◆ YOUR TASK ◆
Transcribe the data below verbatim from the line with "This screenshot has width=2526, height=1421." to the line with "The image size is (405, 168).". Include both of those lines.
------------------------
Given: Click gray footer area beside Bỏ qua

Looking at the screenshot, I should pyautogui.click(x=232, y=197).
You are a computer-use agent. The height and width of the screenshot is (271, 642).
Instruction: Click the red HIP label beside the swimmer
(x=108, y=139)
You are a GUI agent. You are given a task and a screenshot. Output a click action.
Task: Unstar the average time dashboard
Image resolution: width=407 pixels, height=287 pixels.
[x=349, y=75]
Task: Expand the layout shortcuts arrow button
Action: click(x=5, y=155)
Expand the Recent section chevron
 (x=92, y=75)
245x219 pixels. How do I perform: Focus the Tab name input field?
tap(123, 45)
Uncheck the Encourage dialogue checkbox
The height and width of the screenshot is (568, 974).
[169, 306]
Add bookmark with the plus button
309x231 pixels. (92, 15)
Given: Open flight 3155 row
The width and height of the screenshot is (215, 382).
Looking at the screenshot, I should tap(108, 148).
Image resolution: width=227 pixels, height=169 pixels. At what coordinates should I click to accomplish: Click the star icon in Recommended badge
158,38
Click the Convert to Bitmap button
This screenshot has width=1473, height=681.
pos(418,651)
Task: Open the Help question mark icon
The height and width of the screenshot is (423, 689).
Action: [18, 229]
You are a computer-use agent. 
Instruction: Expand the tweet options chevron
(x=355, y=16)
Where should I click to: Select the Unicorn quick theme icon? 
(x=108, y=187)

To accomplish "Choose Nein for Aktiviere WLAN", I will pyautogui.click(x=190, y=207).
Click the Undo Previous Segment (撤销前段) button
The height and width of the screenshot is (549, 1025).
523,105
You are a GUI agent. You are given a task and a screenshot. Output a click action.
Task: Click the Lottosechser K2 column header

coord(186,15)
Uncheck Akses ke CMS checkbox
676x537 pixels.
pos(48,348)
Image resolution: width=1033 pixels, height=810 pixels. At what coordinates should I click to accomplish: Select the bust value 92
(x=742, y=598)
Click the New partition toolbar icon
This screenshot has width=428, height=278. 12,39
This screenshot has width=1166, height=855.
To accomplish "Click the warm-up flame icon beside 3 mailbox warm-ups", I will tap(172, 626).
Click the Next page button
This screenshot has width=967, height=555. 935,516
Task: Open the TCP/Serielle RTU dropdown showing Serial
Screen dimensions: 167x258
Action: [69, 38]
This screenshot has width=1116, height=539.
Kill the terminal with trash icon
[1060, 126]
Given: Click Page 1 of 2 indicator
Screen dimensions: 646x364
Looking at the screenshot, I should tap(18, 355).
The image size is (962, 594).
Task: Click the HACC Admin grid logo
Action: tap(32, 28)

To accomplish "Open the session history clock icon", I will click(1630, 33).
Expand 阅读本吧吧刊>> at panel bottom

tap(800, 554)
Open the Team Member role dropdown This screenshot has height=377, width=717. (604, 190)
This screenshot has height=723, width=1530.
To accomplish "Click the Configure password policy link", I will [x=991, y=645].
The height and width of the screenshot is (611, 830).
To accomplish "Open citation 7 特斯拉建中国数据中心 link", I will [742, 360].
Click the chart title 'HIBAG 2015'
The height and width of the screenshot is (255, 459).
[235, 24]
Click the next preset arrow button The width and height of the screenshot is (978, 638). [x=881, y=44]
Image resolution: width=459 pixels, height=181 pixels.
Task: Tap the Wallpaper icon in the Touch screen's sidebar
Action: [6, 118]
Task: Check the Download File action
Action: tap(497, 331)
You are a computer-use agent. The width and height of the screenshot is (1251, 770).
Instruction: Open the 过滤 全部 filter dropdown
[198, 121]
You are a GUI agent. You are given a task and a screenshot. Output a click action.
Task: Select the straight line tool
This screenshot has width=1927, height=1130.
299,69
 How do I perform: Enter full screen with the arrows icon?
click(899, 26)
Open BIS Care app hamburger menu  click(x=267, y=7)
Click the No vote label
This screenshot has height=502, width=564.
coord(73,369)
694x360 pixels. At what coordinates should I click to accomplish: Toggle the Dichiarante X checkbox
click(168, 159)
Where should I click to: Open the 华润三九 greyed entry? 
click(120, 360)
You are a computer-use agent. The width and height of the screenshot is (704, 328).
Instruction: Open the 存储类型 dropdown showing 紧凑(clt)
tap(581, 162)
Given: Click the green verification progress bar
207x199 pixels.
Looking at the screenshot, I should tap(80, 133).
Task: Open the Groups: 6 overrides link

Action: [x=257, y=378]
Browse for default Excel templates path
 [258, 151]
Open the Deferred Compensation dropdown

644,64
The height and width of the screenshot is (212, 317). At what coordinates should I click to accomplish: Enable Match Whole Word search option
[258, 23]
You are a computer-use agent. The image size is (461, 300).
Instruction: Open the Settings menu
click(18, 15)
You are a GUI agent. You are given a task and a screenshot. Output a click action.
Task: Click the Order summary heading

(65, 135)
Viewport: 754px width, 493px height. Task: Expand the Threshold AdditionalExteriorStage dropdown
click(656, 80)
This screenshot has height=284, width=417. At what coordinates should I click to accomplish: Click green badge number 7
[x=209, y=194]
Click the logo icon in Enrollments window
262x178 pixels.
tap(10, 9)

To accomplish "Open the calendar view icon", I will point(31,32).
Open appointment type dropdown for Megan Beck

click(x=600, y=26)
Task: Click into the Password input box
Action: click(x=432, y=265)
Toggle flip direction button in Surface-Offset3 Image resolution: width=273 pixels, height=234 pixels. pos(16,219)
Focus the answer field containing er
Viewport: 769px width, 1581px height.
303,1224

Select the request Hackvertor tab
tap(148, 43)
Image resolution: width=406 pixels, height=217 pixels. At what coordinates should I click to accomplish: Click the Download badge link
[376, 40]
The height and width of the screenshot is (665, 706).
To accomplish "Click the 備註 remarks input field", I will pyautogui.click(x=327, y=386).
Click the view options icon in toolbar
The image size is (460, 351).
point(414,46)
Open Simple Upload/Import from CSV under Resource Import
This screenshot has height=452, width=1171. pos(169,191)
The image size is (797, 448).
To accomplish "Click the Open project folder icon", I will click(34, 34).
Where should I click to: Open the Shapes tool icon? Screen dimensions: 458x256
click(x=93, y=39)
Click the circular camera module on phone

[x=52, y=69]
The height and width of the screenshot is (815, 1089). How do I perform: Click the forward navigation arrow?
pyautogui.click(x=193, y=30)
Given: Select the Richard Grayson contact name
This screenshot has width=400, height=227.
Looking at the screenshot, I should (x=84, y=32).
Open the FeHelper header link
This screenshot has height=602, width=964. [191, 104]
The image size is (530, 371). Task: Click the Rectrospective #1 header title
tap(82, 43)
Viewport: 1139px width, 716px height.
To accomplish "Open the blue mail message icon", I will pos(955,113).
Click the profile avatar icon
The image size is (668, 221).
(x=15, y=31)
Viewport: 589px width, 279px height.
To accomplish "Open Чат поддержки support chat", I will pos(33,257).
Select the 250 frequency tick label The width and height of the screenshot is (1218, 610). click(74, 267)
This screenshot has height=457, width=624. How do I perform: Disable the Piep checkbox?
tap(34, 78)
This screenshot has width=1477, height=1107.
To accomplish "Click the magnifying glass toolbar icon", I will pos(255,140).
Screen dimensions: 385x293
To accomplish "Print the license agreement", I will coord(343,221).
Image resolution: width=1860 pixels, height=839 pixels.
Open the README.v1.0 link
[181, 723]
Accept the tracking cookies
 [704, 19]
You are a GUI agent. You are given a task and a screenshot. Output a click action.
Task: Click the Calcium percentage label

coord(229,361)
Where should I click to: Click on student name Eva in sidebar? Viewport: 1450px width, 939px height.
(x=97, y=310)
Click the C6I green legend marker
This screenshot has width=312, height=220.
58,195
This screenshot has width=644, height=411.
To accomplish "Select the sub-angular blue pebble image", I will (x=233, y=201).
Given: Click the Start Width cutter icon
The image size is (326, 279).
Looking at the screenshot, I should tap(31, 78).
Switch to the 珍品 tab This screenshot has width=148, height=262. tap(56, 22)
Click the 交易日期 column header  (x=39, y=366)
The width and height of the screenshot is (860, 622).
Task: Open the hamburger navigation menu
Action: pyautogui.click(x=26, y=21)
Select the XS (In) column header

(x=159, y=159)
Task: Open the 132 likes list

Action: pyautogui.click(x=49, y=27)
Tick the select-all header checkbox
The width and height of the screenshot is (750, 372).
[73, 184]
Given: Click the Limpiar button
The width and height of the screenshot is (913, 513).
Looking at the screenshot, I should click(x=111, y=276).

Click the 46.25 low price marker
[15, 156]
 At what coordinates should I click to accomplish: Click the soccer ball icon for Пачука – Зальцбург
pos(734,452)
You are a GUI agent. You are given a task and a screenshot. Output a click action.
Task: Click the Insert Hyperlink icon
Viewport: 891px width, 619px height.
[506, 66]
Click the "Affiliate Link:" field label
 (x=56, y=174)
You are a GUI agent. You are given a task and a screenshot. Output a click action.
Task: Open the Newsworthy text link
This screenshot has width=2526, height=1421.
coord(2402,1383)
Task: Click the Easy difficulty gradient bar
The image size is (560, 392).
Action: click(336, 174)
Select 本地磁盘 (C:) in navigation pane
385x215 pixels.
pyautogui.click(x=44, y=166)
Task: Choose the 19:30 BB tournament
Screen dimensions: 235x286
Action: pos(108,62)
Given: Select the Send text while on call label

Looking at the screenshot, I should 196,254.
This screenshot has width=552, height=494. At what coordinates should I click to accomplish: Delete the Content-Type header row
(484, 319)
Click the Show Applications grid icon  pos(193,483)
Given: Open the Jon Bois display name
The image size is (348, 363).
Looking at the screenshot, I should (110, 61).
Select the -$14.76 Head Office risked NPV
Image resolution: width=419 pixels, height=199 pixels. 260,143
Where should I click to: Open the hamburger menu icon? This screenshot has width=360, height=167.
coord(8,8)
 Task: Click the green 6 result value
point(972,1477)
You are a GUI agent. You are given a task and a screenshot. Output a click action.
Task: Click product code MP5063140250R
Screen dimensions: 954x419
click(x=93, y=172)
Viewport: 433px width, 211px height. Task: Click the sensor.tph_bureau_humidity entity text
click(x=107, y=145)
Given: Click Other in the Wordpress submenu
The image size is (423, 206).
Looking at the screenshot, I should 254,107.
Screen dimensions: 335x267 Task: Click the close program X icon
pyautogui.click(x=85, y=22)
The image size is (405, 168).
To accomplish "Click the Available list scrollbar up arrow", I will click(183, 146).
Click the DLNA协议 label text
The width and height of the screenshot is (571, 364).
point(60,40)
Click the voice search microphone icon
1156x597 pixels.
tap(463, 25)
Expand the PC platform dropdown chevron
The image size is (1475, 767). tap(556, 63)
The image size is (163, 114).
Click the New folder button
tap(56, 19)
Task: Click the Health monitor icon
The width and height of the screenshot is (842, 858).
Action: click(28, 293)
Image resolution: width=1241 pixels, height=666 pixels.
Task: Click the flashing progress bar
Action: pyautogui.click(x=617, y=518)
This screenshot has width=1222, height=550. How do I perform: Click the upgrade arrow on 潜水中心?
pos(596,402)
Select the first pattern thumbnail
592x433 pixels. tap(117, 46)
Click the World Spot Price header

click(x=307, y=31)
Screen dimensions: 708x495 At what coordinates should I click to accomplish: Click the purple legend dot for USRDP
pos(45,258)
------------------------
◆ ANSWER SECTION ◆
This screenshot has width=2526, height=1421.
coord(2402,1383)
Task: Click the Easy difficulty gradient bar
The image size is (560, 392).
Action: click(336, 174)
Select 本地磁盘 (C:) in navigation pane
385x215 pixels.
pyautogui.click(x=44, y=166)
Task: Choose the 19:30 BB tournament
Screen dimensions: 235x286
Action: pos(108,62)
Given: Select the Send text while on call label

Looking at the screenshot, I should 196,254.
This screenshot has width=552, height=494. At what coordinates should I click to accomplish: Delete the Content-Type header row
(484, 319)
Click the Show Applications grid icon  pos(193,483)
Given: Open the Jon Bois display name
The image size is (348, 363).
Looking at the screenshot, I should (110, 61).
Select the -$14.76 Head Office risked NPV
Image resolution: width=419 pixels, height=199 pixels. 260,143
Where should I click to: Open the hamburger menu icon? This screenshot has width=360, height=167.
coord(8,8)
 Task: Click the green 6 result value
point(972,1477)
You are a GUI agent. You are given a task and a screenshot. Output a click action.
Task: Click product code MP5063140250R
Screen dimensions: 954x419
click(x=93, y=172)
Viewport: 433px width, 211px height. Task: Click the sensor.tph_bureau_humidity entity text
click(x=107, y=145)
Given: Click Other in the Wordpress submenu
The image size is (423, 206).
Looking at the screenshot, I should 254,107.
Screen dimensions: 335x267 Task: Click the close program X icon
pyautogui.click(x=85, y=22)
The image size is (405, 168).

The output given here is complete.